SALT LAKE CITY — A British play based on Carlo Goldoni‘s classic The Servant of Two Masters (an Italian commedia dell’arte play), One Man, Two Guvnors is a comic play about love and its obstacles. Richard Bean’s particular retelling is set in Brighton, England, in 1963 with two different sets of young lovers. Their romances face increasing difficulty because of the wishes of family and others. The name itself is drawn from the central character, Francis, who works as a servant to two guvnors in order to care for his basic necessities.
Director David Ivers opened Pioneer Theatre Company’s production with music played by “The Craze,” consisting of Patrick Neville, Jimmy Lauscher, Max Muscolino, and Eric Stoye playing a variety of 1960’s music during most scene intervals of the play. I enjoyed their harmonies and found bluegrass infused renditions of each of the numbers to be catchy and entertaining.
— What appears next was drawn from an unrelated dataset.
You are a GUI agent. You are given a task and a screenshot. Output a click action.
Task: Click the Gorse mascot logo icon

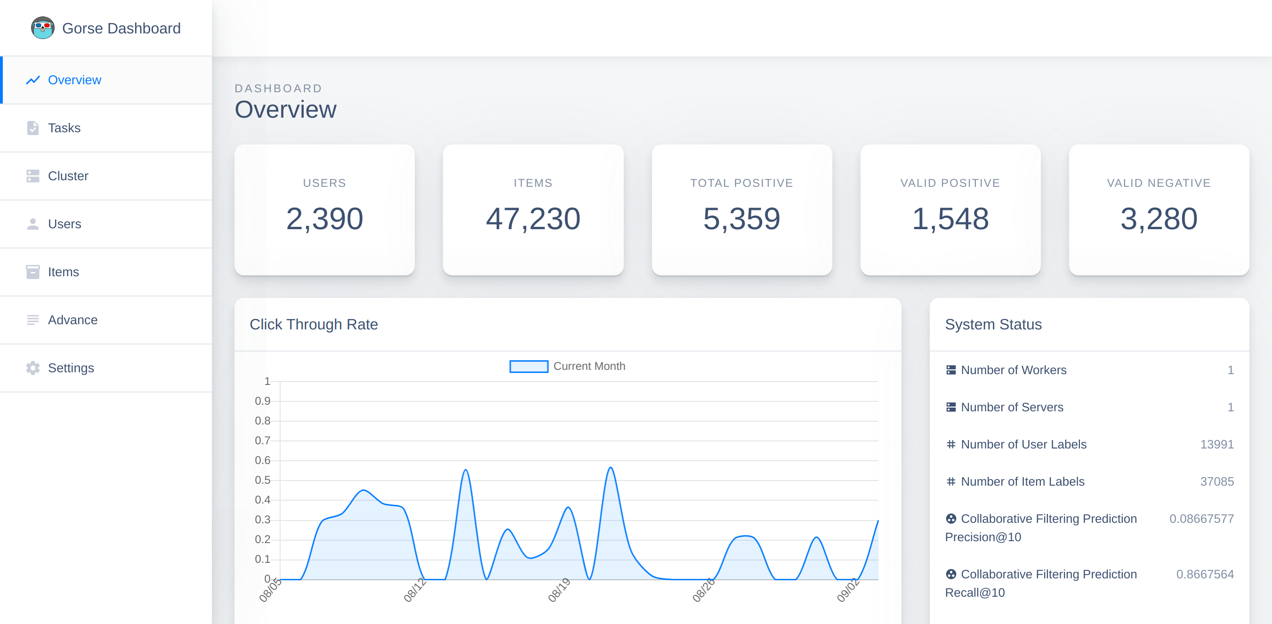coord(42,28)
The beginning of the show was a bit slow. As each of the characters was introduced, I found their portrayals amusing, but none of the supporting actors captured my attention. However, all of that changed once the lead character of Francis, played by Christopher Duval, entered the stage. Francis is is governed by his stomach throughout the first act, and as one who shares a passion for food, I found myself empathetic to his plight of having to work while hungry. As Francis continued his antics in taking more than one job in order to get the food of his desire, I could again empathize, having also found myself multiply employed in order to afford the luxury of a full stomach. Duval excelled at comic timing. There were several moments of breaking the fourth wall and entering into improvisation, and I felt that these were some of the best moments of the evening. I also truly enjoyed his physical comedy, being able to manipulate his body in order to bring a higher level of amusement to the audience. However, in regards to physical comedy the champion was Jared Collins, who played an elderly waiter with physical limitations, hearing difficulties, and a pacemaker that would be used for the benefit of everyone except, it seems, himself. Collins had such a command of his body that he readily and hilariously fall flat on his face in addition to consistently falling down a large flight of stairs.
All of this physical comedy was matched with very witty writing and commentary. In the second act, the best of the witty material seemed to be developed in the dialogue between Francis and his new found love interest, Dolly, played by Susanna Florence Risser. Having fulfilled his character’s nutritional needs in the first act, Duval was now able to turn to matters of the heart. As a single woman, I now find myself empathizing with Dolly, as she proceeded to deliver a lovely speech regarding the plight of the single woman. I also felt that the chemistry between Risser and Duval was impressive.
The interior of the apartment from the opening scene and the backdrops portraying the streets of Brighton were outstanding due to the attention to detail paid by set designer Paul Tate Depoo III. I was especially taken by the row of townhomes in the scene outside of the pub and their intricately detailed windows and home exteriors.
I haven’t laughed more at any other show in recent memory. Some of the subject matter and material in the plot is for mature audiences, so readers should be advised when considering this play. But for an evening of fun, light hearted laughter, and surprises that I will not divulge, I would highly recommend heading to Pioneer Theatre Company to see this production.